# Power Trim Question.



## Brett (Jul 16, 2008)

Normal



> Maximum Tilt Range, 73° (-6° to 67°). Maximum Trim Range, 20° (-6° to 14°)


----------



## Frank_Sebastian (Oct 15, 2007)

I am not sure if I understand the problem. If it won't hold the setting in the trim range the by pass valve (screw) might not be tight or it could be leaking.

Frank_S


----------



## fishgitr (Feb 18, 2008)

when trimming the motor up at wot it goes up to a certian point and wont go past that point. it pushes its self back down. all screws and plugs are tight.


----------



## Brett (Jul 16, 2008)

As I posted before "Normal"

Trim functions when engine is running, to adjust thrust angle.
Tilt only has enough push to deal with a stopped outboard.
Trying to use tilt when in gear doesn't push any farther than the max trim angle.

That's why the option is called "Trim'n'Tilt"... 



> Maximum Tilt Range, 73° (-6° to 67°). Maximum Trim Range, 20° (-6° to 14°)


----------



## B.Lee (Apr 29, 2008)

That motor uses a single ram for both trim and tilt, and Brett's right on, the useable trim range is tough enough to lift the engine under power, but the tilt range is not.  You are simply reaching the top of the trim range.  

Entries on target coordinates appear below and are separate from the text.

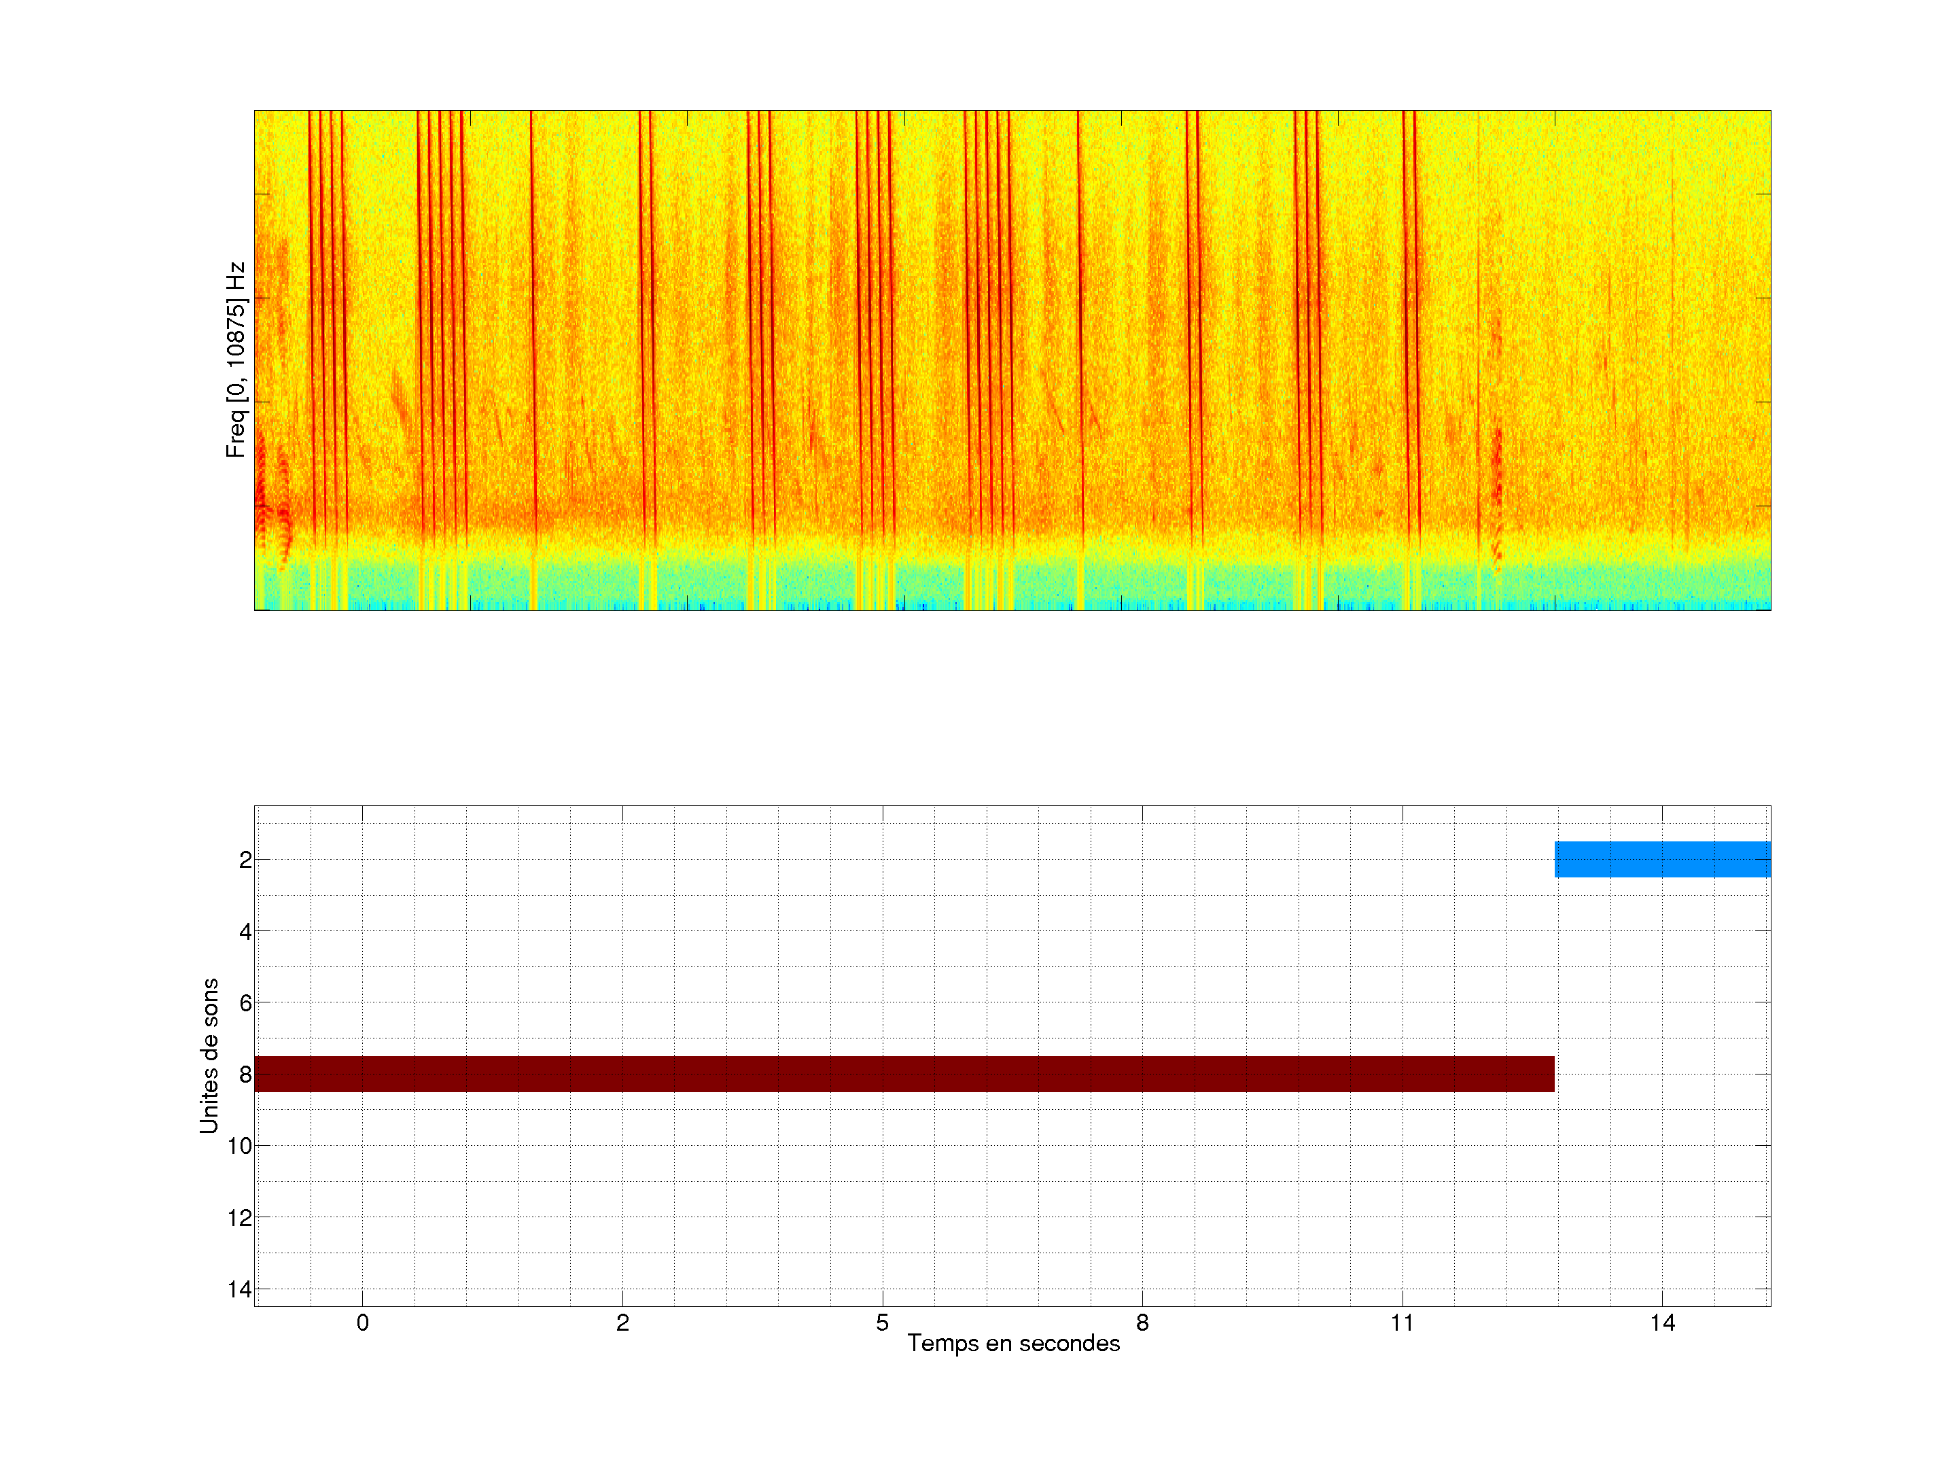Image resolution: width=1957 pixels, height=1468 pixels.
Task: Click the x-axis tick label 8
Action: point(1142,1323)
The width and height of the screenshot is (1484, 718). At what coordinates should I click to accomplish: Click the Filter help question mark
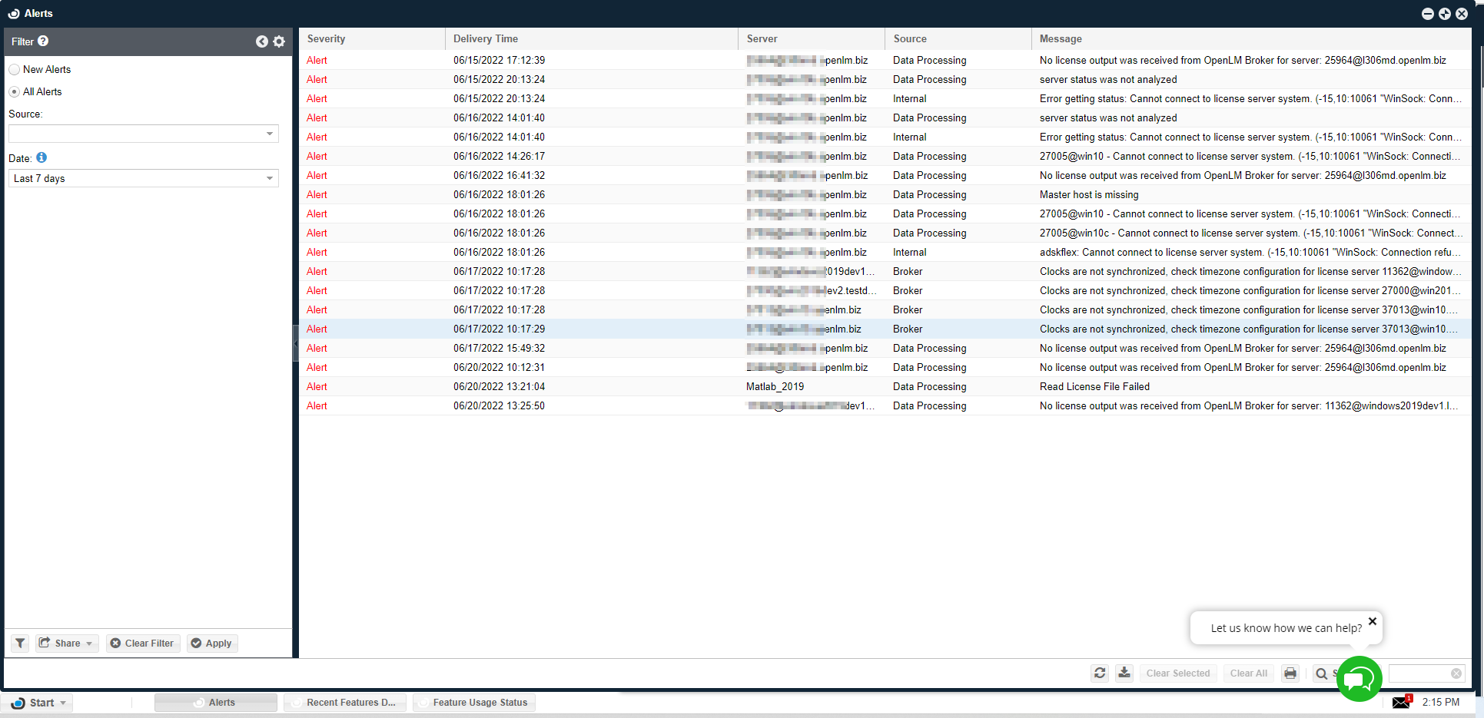[43, 41]
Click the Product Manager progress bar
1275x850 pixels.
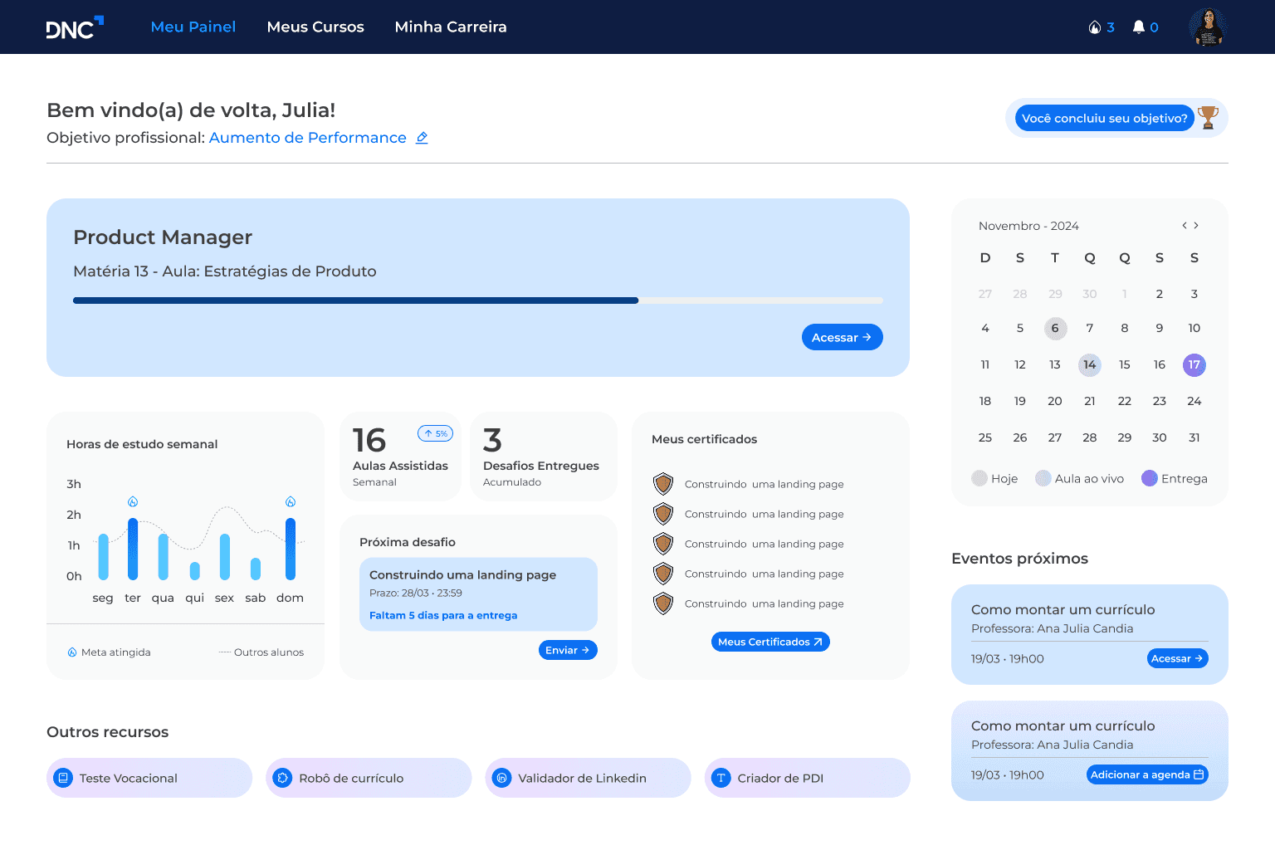(x=477, y=300)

With the engine off or not under power, it tilts up just fine, right?


----------



## fishgitr (Feb 18, 2008)

I wasnt doubting you Brett i just tried to reclarify. Sorry. Called Merc. and they said it was a safety feature. Thanks for the help and input. Guess im gonna have to raise the plate more to get it where i want it.


----------